Without sports fanatics there would not be big time college and professional sports. The NFL is a $12 billion dollar industry, Major League Baseball earns more than $7 billion each year and the NBA does about $4 billion. This does not even count what is spent on illegal gambling, fantasy leagues, and sports outside the big three like the NCAA, NASCAR and the NHL.
It’s been a tough 12 months for Bay Area fans. From the Brian Stow incident at Dodger Stadium in the opener against the Giants in March to the mayhem at the Raiders-49ers preseason game, to run ins between Sharks fans and visitors from Canada, to the incidents with visiting fans at 49ers playoff games that led Jed York to issue a no-tolerance open letter and increase security at Candlestick Park, over-the-top behavior from and towards fans has been in the news far too often. The San Francisco Chronicle reported on Jan. 24 that twice as many ejections occurred in the wake of the overtime loss to the football Giants as did in the game the week before against New Orleans. Officials say the increase was probably due to the 3:30 p.m. game time which gave fans an extra few hours to lube up before kickoff. Undercover officers dressed as New York fans pointed out miscreants to uniformed police who subsequently led those fans out of the stands.
This season’s NFL playoffs seemed to have created a series of new lows in terms of fan behavior. Besides the well-documented harassment of opposing teams’ fans, 49ers punt returner Kyle Williams has been the subject of multiple death threats after his fumble in overtime set up the game winning field goal for the Giants, giving New York a trip to the Super Bowl.
So is this what we’ve come to? Death threats to athletes who come up short when giving their all, intimidating outnumbered visiting fans, and using the tickets we buy as a license to wreak havoc as we please while undercover cops pick off the unruly?
Fans in our sophisticated community should be better than that. We think fans, especially in our community, can care deeply about the outcome of a game and then let it go if and when the result doesn’t isn’t what we would like. When we’re the visiting fans we can go to a game and not rub it in when the home team fails. This only entices the majority to retaliate when the tide turns. We also think local fans can resist the urge to bully the outnumbered supporters of the visiting team and instead strive to make our stadiums and ballparks comfortable for everyone with a ticket, regardless of how some announcers might encourage their followers to behave.
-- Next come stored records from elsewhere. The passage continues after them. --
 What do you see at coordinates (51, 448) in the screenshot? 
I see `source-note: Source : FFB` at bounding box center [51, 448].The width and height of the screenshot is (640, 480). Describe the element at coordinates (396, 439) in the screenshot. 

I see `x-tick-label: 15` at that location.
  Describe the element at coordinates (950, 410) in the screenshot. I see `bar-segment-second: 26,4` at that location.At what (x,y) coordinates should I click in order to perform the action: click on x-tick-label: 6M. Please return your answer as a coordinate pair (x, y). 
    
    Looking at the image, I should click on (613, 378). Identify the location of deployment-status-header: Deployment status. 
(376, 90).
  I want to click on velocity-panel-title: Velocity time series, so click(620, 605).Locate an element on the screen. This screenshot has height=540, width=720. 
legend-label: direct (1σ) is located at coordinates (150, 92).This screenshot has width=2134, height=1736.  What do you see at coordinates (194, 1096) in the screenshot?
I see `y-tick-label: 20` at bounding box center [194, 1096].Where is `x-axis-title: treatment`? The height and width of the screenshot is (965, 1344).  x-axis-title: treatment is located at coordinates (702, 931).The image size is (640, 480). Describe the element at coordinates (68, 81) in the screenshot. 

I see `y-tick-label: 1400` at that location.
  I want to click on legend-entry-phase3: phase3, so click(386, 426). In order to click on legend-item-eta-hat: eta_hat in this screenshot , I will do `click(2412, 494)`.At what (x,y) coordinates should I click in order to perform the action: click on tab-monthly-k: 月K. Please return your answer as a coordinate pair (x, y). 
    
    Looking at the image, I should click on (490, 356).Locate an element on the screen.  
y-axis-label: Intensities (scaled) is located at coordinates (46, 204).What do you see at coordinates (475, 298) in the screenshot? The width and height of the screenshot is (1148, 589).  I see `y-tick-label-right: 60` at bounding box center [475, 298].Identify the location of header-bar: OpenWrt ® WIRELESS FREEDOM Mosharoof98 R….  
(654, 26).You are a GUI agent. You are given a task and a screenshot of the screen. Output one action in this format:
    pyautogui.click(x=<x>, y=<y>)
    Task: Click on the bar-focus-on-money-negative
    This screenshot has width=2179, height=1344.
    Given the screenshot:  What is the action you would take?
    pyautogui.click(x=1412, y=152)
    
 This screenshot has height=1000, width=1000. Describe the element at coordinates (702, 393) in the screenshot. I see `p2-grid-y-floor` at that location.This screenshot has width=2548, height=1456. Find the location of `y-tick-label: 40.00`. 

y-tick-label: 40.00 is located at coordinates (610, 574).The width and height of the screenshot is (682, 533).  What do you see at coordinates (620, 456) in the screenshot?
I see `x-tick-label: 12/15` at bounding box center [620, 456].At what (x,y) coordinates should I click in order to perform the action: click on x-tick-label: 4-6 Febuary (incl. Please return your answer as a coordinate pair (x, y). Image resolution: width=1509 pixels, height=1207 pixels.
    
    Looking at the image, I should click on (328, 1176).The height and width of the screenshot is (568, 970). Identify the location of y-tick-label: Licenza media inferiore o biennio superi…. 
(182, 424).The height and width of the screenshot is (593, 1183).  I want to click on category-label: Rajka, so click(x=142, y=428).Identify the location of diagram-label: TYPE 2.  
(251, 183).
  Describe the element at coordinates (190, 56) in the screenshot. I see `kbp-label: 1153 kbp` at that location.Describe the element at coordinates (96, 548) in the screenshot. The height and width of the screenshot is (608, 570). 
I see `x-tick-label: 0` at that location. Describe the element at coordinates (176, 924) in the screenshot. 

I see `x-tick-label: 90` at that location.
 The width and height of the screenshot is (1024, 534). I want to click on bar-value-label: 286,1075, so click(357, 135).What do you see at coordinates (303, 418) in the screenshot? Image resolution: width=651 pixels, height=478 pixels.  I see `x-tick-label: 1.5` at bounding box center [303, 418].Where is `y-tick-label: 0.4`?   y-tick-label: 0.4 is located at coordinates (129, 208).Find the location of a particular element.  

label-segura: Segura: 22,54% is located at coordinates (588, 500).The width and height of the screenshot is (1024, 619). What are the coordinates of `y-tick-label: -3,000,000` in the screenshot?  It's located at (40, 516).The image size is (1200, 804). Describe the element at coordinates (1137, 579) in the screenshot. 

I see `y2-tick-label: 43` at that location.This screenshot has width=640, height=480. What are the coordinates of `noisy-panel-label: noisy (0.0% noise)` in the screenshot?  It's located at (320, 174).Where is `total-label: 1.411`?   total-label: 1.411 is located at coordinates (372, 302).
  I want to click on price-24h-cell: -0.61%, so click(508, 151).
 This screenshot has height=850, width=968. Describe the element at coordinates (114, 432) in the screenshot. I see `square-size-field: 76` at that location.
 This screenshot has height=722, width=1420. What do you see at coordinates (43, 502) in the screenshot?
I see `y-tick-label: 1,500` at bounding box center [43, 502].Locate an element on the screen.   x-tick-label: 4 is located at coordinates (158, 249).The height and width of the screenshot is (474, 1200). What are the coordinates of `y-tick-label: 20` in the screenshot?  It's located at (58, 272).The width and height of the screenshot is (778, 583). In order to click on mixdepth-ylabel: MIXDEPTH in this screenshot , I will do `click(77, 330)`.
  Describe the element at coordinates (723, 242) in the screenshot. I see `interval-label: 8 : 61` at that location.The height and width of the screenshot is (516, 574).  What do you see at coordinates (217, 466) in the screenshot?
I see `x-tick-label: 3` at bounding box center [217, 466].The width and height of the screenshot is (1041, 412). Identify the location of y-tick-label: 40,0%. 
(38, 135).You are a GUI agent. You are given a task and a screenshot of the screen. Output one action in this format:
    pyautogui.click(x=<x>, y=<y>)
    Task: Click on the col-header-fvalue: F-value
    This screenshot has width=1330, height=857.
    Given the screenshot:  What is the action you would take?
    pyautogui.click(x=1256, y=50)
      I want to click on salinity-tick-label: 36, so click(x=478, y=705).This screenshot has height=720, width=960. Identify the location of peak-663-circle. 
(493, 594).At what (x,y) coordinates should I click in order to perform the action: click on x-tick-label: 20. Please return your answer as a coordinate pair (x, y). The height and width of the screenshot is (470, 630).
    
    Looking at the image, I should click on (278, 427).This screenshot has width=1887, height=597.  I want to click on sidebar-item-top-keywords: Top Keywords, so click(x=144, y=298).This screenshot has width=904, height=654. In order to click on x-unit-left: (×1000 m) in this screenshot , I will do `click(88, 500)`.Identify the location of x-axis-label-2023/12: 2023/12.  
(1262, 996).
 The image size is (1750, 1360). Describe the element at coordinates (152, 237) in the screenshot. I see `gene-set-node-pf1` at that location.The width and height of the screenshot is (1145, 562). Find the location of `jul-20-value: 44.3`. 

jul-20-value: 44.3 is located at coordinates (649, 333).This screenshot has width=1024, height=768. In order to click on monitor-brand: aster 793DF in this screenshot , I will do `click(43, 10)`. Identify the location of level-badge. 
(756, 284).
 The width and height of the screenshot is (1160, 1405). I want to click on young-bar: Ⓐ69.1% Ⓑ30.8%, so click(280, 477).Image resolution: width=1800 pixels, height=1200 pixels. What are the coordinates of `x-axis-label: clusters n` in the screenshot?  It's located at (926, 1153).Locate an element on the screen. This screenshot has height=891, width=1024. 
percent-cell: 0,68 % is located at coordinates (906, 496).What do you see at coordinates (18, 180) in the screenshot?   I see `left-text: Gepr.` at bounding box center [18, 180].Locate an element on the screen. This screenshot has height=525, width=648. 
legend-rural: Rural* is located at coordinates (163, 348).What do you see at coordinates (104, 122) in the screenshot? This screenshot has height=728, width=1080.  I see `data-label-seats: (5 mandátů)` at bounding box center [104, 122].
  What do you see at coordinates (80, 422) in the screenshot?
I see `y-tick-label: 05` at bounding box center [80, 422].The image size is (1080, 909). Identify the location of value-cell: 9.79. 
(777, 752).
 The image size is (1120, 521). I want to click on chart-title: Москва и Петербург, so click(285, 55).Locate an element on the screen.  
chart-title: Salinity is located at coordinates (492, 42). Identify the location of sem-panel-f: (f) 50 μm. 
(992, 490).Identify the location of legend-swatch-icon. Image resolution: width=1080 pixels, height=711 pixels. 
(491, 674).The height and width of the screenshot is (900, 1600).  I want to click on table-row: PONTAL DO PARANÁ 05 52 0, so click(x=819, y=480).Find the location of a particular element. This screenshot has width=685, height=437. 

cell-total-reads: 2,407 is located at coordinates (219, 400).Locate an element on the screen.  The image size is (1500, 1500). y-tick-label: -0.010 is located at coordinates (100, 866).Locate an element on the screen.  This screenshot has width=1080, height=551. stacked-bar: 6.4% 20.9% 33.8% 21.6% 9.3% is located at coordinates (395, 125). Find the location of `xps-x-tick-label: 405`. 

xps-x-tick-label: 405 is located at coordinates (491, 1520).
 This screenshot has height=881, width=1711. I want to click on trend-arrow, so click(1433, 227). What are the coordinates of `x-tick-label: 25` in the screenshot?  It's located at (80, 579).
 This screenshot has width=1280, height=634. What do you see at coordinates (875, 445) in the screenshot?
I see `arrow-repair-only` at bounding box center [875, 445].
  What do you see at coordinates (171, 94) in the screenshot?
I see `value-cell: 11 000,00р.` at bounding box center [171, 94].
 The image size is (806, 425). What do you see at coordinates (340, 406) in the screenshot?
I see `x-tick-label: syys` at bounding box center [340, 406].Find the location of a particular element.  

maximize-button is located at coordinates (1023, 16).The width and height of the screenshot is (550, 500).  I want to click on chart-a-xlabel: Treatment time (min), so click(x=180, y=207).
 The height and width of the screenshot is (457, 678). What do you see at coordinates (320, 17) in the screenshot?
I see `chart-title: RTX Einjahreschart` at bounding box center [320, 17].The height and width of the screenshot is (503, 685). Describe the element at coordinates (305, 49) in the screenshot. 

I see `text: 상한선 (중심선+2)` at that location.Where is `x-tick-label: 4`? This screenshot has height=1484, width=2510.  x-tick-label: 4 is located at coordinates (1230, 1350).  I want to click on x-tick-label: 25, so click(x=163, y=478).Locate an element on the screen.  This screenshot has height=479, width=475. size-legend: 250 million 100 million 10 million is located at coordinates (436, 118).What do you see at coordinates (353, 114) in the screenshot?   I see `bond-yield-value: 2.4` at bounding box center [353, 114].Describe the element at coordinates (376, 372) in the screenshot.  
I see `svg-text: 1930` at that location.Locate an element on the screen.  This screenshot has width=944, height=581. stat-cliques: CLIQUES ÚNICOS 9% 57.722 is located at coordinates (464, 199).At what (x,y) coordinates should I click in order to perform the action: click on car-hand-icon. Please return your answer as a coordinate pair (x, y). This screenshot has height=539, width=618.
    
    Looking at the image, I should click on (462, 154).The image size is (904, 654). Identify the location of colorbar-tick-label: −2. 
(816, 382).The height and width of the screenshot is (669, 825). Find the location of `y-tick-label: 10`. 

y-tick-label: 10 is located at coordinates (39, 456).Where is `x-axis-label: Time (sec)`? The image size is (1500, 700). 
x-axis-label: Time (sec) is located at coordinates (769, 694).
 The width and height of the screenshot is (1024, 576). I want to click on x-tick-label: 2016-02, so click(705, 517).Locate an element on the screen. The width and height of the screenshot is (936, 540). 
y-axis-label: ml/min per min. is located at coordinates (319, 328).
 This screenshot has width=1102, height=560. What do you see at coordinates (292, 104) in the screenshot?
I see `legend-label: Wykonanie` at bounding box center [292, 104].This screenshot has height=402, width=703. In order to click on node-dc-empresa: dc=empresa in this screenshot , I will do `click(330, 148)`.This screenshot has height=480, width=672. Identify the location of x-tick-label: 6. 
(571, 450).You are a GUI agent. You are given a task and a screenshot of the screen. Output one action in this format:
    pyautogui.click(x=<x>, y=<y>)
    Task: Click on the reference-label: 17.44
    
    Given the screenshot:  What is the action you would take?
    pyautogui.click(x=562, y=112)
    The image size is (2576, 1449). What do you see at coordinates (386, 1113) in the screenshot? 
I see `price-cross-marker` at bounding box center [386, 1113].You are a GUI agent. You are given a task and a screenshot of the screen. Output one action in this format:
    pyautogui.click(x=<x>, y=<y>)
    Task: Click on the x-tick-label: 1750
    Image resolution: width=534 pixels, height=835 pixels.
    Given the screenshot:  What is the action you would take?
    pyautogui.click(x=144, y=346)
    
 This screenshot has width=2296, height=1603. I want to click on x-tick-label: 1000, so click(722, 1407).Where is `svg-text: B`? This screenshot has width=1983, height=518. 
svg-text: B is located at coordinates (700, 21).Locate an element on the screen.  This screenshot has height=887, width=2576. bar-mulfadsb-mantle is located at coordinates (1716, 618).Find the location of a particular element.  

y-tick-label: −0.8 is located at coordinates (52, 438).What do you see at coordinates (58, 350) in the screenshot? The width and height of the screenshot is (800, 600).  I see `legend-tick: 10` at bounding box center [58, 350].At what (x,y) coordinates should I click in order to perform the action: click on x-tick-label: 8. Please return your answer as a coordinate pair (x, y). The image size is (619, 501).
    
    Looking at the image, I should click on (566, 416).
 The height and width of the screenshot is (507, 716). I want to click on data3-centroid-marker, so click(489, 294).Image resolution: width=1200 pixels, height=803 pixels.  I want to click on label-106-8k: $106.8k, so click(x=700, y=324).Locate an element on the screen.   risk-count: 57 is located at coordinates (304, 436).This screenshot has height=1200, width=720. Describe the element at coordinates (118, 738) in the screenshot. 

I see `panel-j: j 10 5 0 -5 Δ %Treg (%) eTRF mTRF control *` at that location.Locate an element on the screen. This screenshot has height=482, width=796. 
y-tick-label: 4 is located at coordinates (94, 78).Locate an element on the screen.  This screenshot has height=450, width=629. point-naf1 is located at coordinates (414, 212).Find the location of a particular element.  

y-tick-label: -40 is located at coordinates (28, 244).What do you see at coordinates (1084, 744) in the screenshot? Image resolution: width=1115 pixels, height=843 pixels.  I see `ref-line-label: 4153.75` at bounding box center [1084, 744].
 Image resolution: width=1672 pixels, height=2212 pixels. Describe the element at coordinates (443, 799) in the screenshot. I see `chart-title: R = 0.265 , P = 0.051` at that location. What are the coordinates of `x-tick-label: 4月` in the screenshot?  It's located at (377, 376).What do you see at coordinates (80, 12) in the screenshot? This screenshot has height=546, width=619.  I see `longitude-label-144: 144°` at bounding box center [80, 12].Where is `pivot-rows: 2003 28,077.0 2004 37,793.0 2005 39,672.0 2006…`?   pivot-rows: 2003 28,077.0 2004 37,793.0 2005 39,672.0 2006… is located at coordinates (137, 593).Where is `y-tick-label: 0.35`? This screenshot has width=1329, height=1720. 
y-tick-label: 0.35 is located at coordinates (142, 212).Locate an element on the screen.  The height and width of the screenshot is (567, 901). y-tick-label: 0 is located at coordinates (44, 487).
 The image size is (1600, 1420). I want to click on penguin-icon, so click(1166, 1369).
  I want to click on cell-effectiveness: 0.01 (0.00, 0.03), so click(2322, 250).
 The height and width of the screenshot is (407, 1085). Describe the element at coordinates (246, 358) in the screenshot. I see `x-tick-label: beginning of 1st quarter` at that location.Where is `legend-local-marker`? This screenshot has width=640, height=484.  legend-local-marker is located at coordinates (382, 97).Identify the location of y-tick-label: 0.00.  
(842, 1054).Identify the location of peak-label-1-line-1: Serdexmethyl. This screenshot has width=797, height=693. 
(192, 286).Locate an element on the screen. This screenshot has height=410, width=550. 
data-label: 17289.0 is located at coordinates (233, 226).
Mostly, though, we implore sports fanatics everywhere to hold the athletes blameless. They’re almost always doing everything they can to win. In the late 1980s the Rams beat the Giants in an overtime playoff game in the Meadowlands. New York Quarterback Phil Simms had a rough game, and in his press conference afterwards he explained, “I have the ball a lot, and sometimes things go wrong.”
Can’t we accept that it’s usually just as simple as that?